*** Document extract

All I can say is that they are perfectly straightforward to me. And seem pretty clear to a number of other posters as well.
Which is strange, since your stuff seems to not fit with his views, as far as I can tell. Like the "impossible" vs "essential" take on his "can't", for example.
What makes me take the city to be relevant to the players? Because the players are expressing their eagerness to get to the city. They are coming up with plans about how they will inflitrate the city. They are speculating about whom they might meet in the city, and what they might do when they meet them.
When did any of this happen? Hussar expressed interest in his PC's goals, not "let's mess around with the city." He wants progress towards those goals. He did not mention, as far as I know, ways to infiltrate the city, or mention speculating about whom they may meet in the city, or what they'd do if they met them. These were just added by you.
Barring these additions, how do you know? If all they say is they're heading to the city because they want to get to the PCs' goal, how are you getting to "it's okay to use a siege but not a desert encounter"?
They are saying things like "If we summon a huge arthropod then we can barrel through this desrt right fast and get to the real action in the city!"
Well, to his goals. They happen to be inside a city, but they also happen to be in a desert.
Huh? I'm not talking about a police interview or a cross-examination. I'm talking about working out what the players are entuhsed about, and what they want to pass over, by a combination of their words, their facial expressions, their deployment of player resources, etc.
Okay, this makes sense to me. This seems normal. Unfortunately, we don't have this to work on in the example. We just have what Hussar said his goal was. I think this means that I'm only working with this, and you're adding these other tells (that are yet unstated) to the hypothetical.
If a player says to the other players "Let's summon a huge centipede so we can get through this desert and on to the city," I don't need to worry about the nuances of the player's choice of words. I know that the players' goal is the city.
Even if they only say "city", but they implicitly mean "to deal with our goals inside the city"? This is why I asked about wording. The player could have absolutely no interest in the city, but still say that they're heading there, since that's the next logical step in getting closer to their goal. Or, they could say "we travel through the desert to the city." In which case, they've now mentioned the desert. But, Hussar seems to want to get to his goal inside the city; why are we wasting time with a desert encounter
or a siege encounter? That's not what he seemed excited about.

******
*** Stored rows

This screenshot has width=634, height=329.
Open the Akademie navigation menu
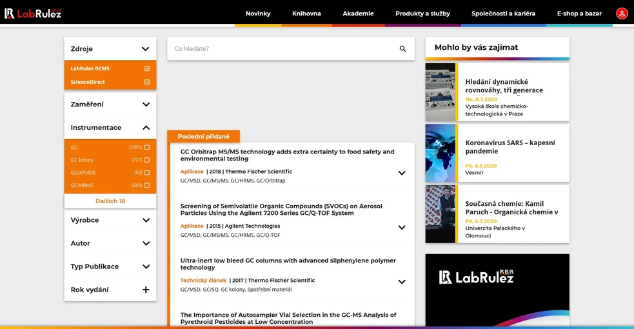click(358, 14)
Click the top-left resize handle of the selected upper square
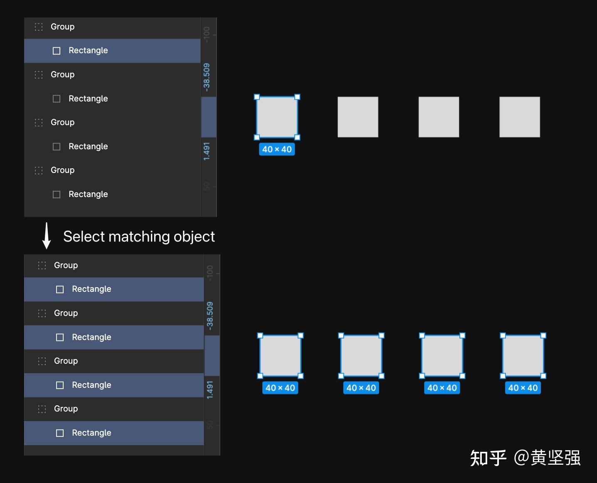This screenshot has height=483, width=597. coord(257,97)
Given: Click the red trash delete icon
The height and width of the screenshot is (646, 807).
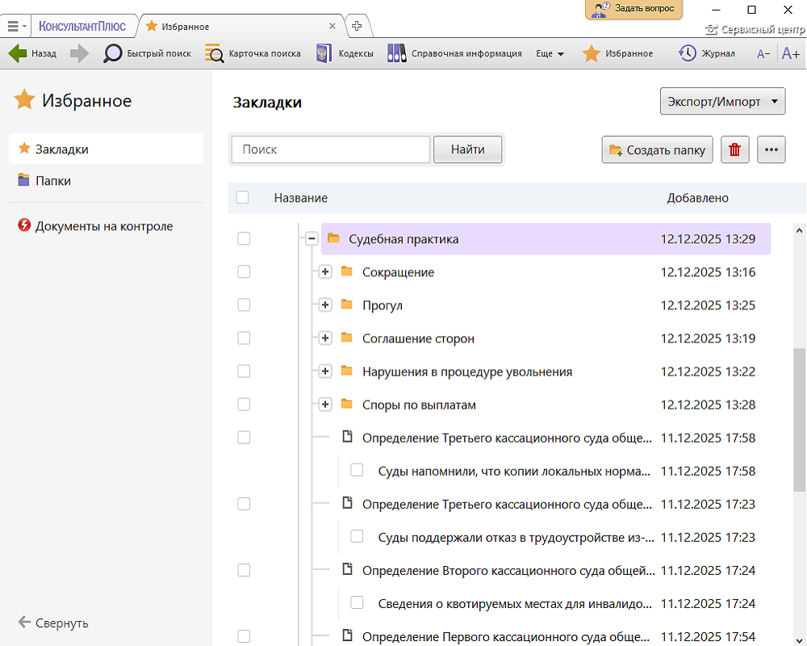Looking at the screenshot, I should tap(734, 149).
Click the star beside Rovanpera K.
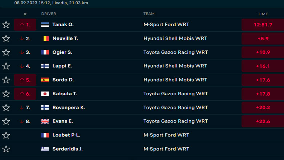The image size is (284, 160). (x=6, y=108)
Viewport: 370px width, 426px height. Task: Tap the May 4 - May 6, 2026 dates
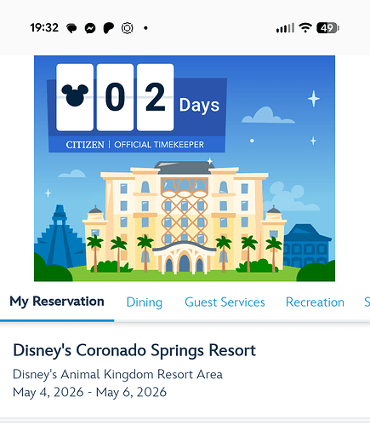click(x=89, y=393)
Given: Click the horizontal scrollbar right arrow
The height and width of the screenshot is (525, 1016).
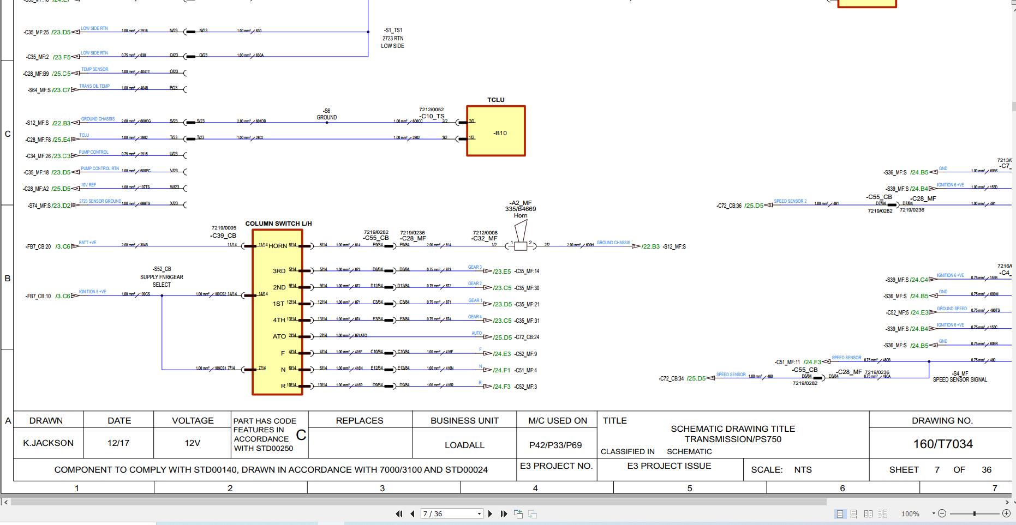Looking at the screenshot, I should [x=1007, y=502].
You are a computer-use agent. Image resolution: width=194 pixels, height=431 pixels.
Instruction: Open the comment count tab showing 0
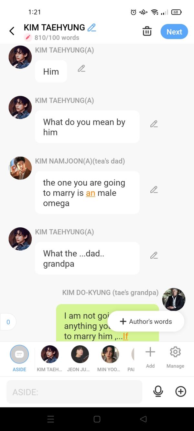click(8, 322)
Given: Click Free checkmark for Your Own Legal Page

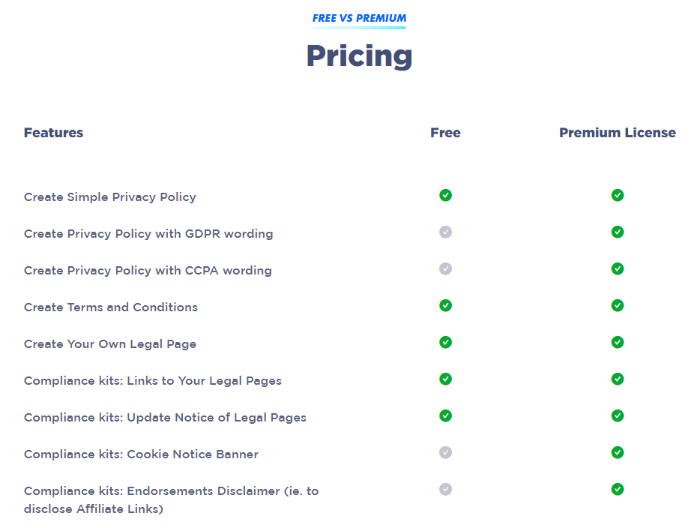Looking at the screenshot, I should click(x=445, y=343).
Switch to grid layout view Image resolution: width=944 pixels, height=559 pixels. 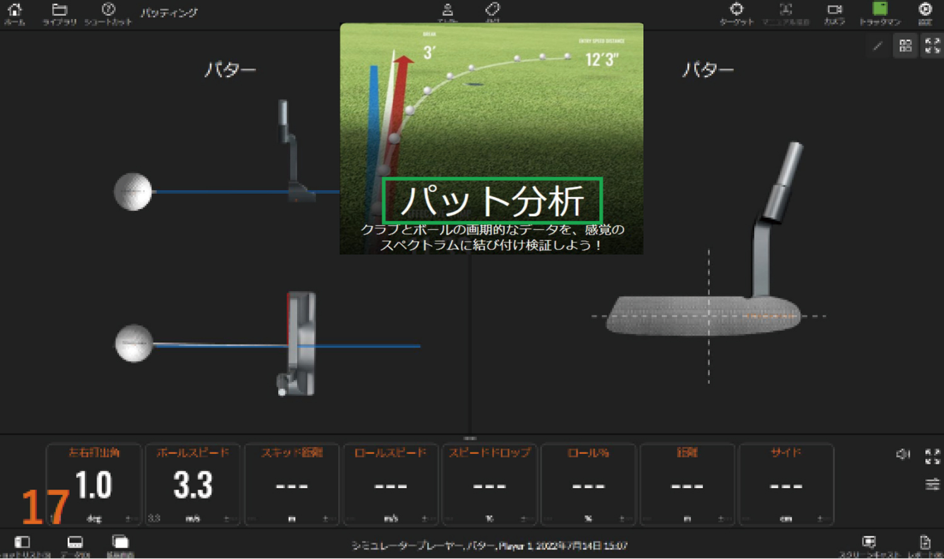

******

Direction:
Pick up the forum argument about the desert and the city right after its last sentence. These records have nothing to do with the text.

Task result:
Second, Hussar may not know this, but he may know his own preferences, and hence know that, whatever is in the desert, it is something that he doesn't care to spend play time on.
Okay, but can I ask why he wouldn't enjoy it? Is it a mood thing? "I'm not in the mood for a desert encounter, no matter how much I normally like the type of encounter it is?" Is it predictable? This piece of knowledge seems like it should be known to some degree if you're running a game for a player that does this.
I am using "explore" in the sense of "interact with as some element of the shared fiction for more than a few minutes of colour narration".
I'm not. But good to know what you mean, at least. That'll help communication. So, thank you.
I mentined upthread circumstances in which a good GM might cut straight to the temple. But given that Hussar has made it clear that he wants to get to the city, I might take that as a useful baseline.
To deal with his goal. It's not to wander around the city. The city seems like "setting" as described by Hussar; it's just the part of the game where "plot" takes place, and he wants to deal with plot.
I and Hussar have pointed out, multiple times, that the siege - as a piece of the fiction narrated by the GM - is in and of itself a resource that players might use to engage the city and realise their goal there. Do you deny this? Do you not understand how this is so?
I think we object to the universal nature of the statement, but, more importantly, we think that the desert encounter can be a resource that the players might use to engage with their goal, or help realize it.
This is also the answer to the second point - the siege is a player resource. It is a piece of the fiction that the players can leverage. A desert does not have that character. Nomads might, but as I've asked both you and Jameson Courage - if you know your players want to get to the city, why would you both trying to get them excited about some nomads instead? Why not follow their lead? What is to be gained by pushing against them?
I've answered this multiple times. I get only engaging with interesting stuff to players. My game is player-driven. So, no problems so far.
What I am trying to figure out is Hussar's preferences for getting to the city and universally ruling all desert encounters one way, but the siege in another way. I want his reasoning on this part, because that logic will make running a game for this of much easier.
The GM doesn't have to make the siege relevant to the players' goals. The players can do that. That's (mostly) the point!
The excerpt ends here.